Start by outlining types of risk and coming up with things that could go wrong, like:
- Site is down due to DDoS
- New version of Ruby breaks your app
- Wifi is down for a whole day
- Your presentation doesn’t work on older machines
- Client pushes for earlier deadline
- Client doesn’t likes your work
- Client decides to completely change the project
- Your key client left you
- You can’t hire new employees on time
- New employees don’t have the right skills
- A key member leaves
- Employees ask for remote work
Legal & Finance
- You forget to renew the office lease
- You get sued for copyright violation
- Invoice isn’t paid on time
- A legal agreement takes longer than you think
- You don’t qualify for tax exempt no more
Contractors and Suppliers
- A contractor doesn’t respond to email
- They charge more than agreed
- They don’t deliver on time
- They’re work is not as good as you thought
- The initial estimate is way off
- You lose all your files
- Project scope got bigger
- Defects are found before shipping
- Not enough resources
Next, assign a probability to each risk:
- 1 - there’s a theoretical chance but nothing to worry about
- 2 - could happen, but won’t hold my breath
- 3 - better to cover my bases
- 4 - highly likely, must have plan B
- 5 - seriously need to reexamine my business
Then, assess the severity should the risk happen and the impact it’ll have on the business:
- 1 - a slight bump in the road
- 2 - no need to panic, we’ll manage
- 3 - tense workplace and lots and lots of overtime
- 4 - only a miracle can save us
- 5 - prepare documentation to file for bankruptcy
Calculate each risk score by multiplying probability and severity. Then apply conditional formatting so you can see at a glance what your highest risk is.

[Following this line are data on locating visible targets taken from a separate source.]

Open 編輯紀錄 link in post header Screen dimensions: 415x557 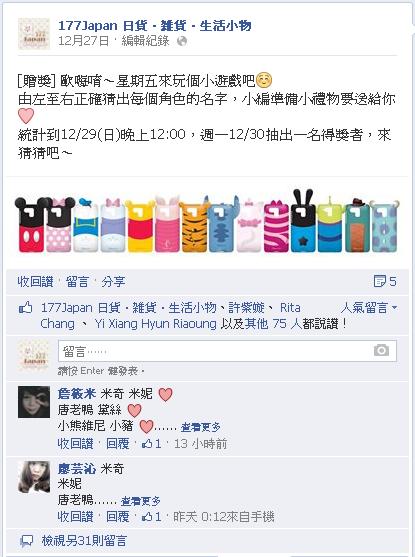tap(145, 41)
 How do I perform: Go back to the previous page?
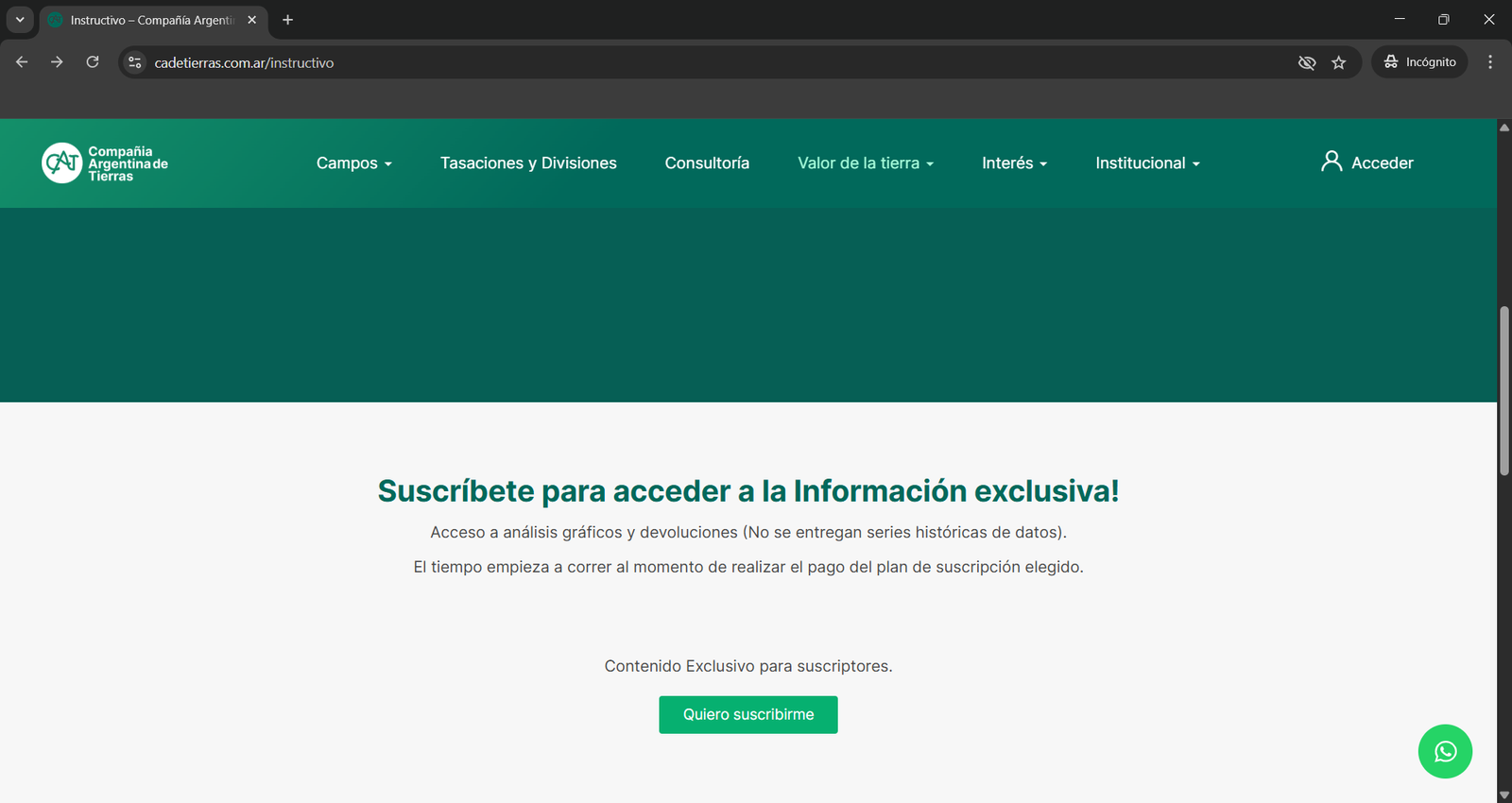tap(22, 62)
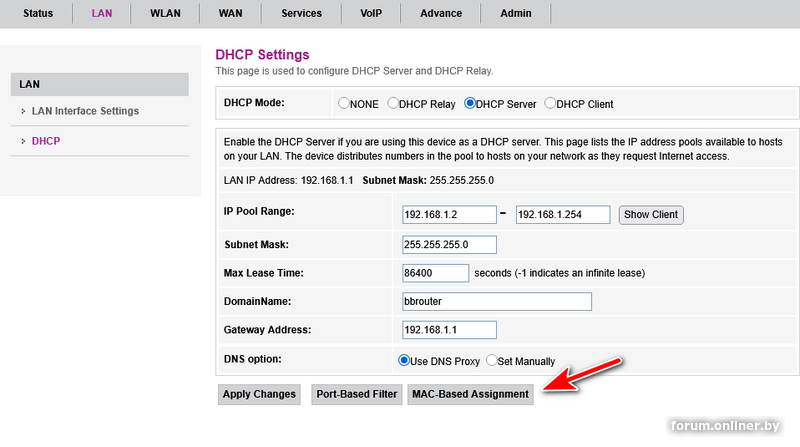
Task: Open the Services tab
Action: (x=301, y=14)
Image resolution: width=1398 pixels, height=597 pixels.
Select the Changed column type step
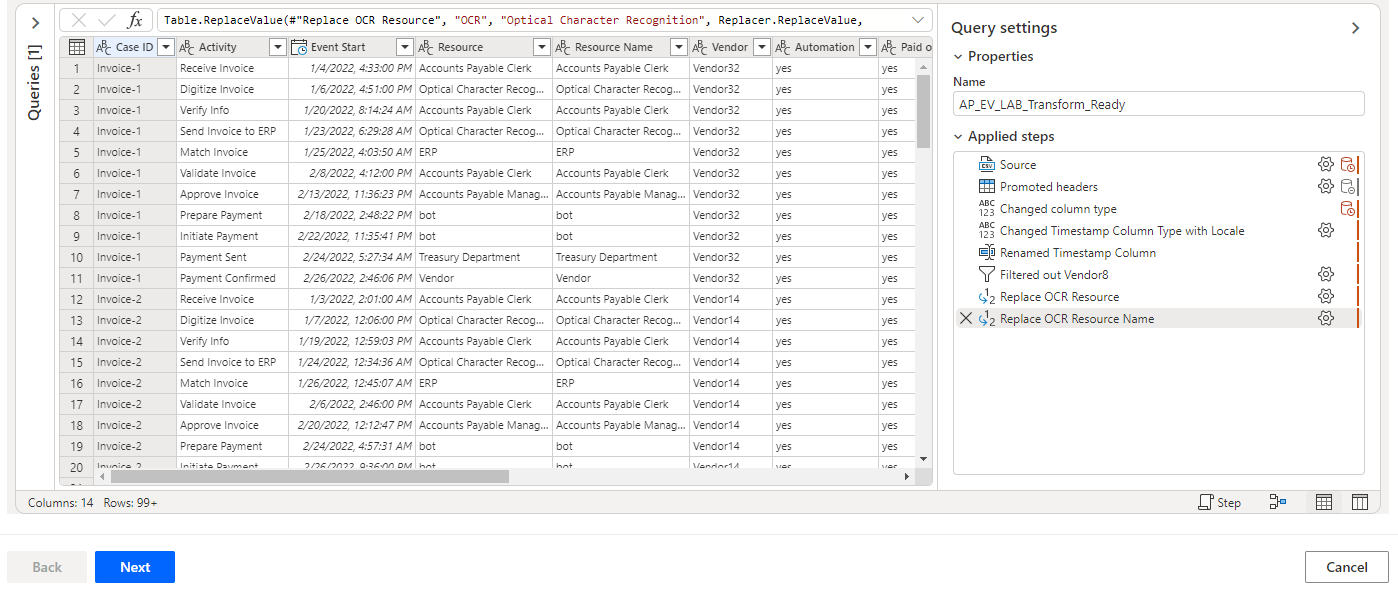tap(1057, 209)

Finally, think about what would be the best thing to do if a risk occurs. Write what you’ll do to avoid the risk and lessen the impact should the risk occur.
By thinking about all the possible things that can go wrong, you begin to spot your weaknesses and can work on preventing them:
- There’s a real possibility you’ll catch a virus and lose all your documents? Make a recurring task in Active Collab that’ll remind you to backup files every 1st of the month.

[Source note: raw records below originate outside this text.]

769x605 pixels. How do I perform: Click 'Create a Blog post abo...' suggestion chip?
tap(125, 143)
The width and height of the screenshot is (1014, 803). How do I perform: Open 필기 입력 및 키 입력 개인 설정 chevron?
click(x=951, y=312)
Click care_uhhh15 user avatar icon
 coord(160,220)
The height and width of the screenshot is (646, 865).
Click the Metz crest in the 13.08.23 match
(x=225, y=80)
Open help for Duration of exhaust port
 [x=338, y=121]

- Client refuses to pay unless you can show them where each minute went? Start encouraging your team to track time and writing a short note, indicating what they did.
- Your team is spread too thin and you can’t finish projects on time? Start your day by checking the Team Timeline report so you can see how much work each team member has.

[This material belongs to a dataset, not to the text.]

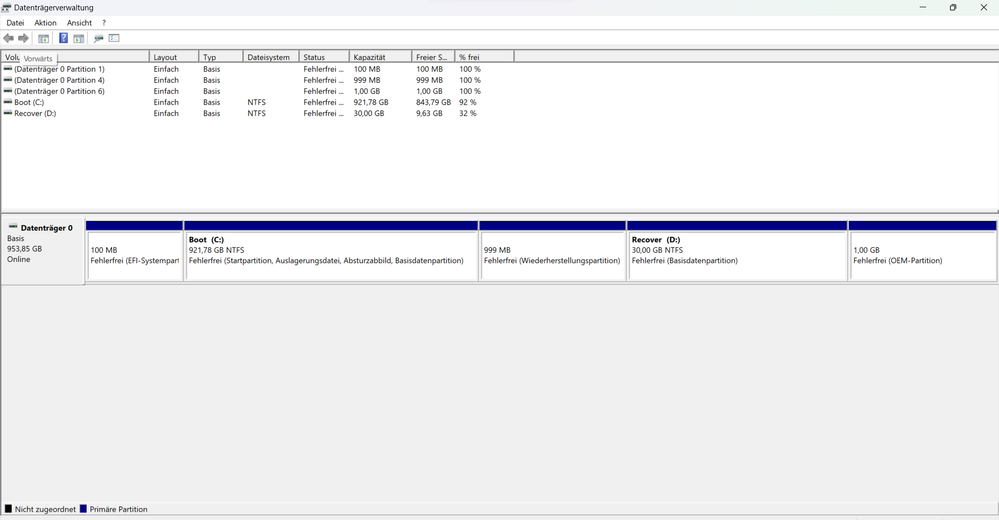Click the forward arrow toolbar icon

pos(23,39)
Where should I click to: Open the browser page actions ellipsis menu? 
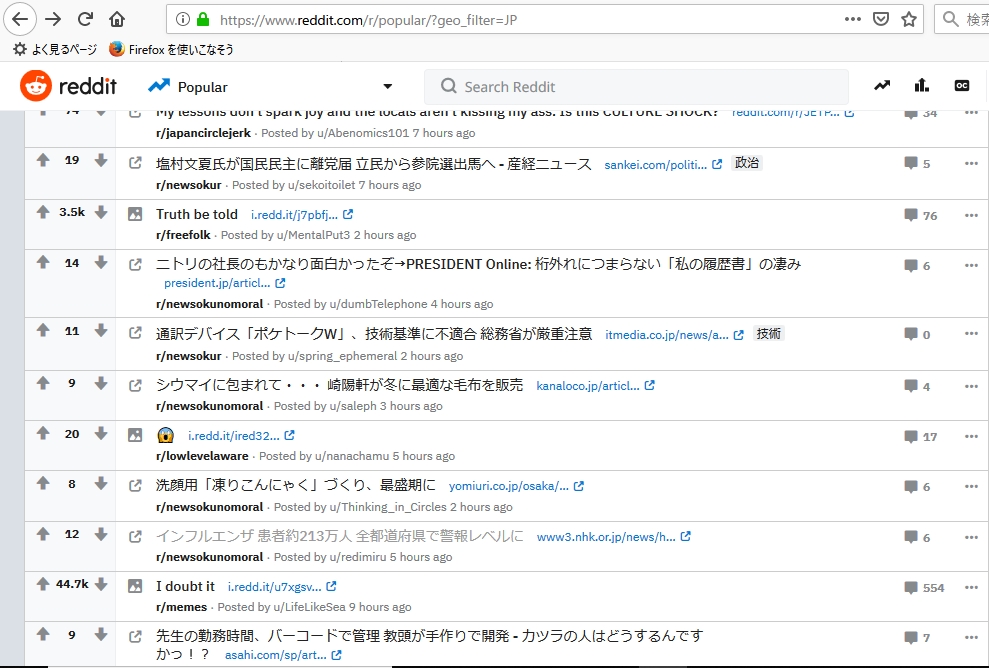[852, 19]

Other posts in the series on growing a business
- Part 1: Why entrepreneurs burn out
- Part 2: How to make sure your business can grow
- Part 3: How companies grow and die (Adizes lifecycle)
- Part 4: Setting up a self running business
- Part 5: Introducing processes
- Part 6: Staying relevant
- Part 7: Staying profitable
- Part 8: How management changes (Greiner's growth model)
- Part 9: When to hire first project manager
- Part 10: A practical approach to risk management
- Part 11: Identifying key players
- Part 12: What happens when a key player leaves
- Part 13: Leadership pipeline
- Part 14: When to hire first HR manager
- Part 15: Contractor vs full-time employee
- Part 16: Hiring process for growing businesses
- Part 17: How and where to find talented employees
- Part 17: Hiring advice for growing businesses
- Part 18: Systematic onboarding
- Part 19: Avoiding toxic workers
- DOWNLOAD THE WHOLE EBOOK (PDF)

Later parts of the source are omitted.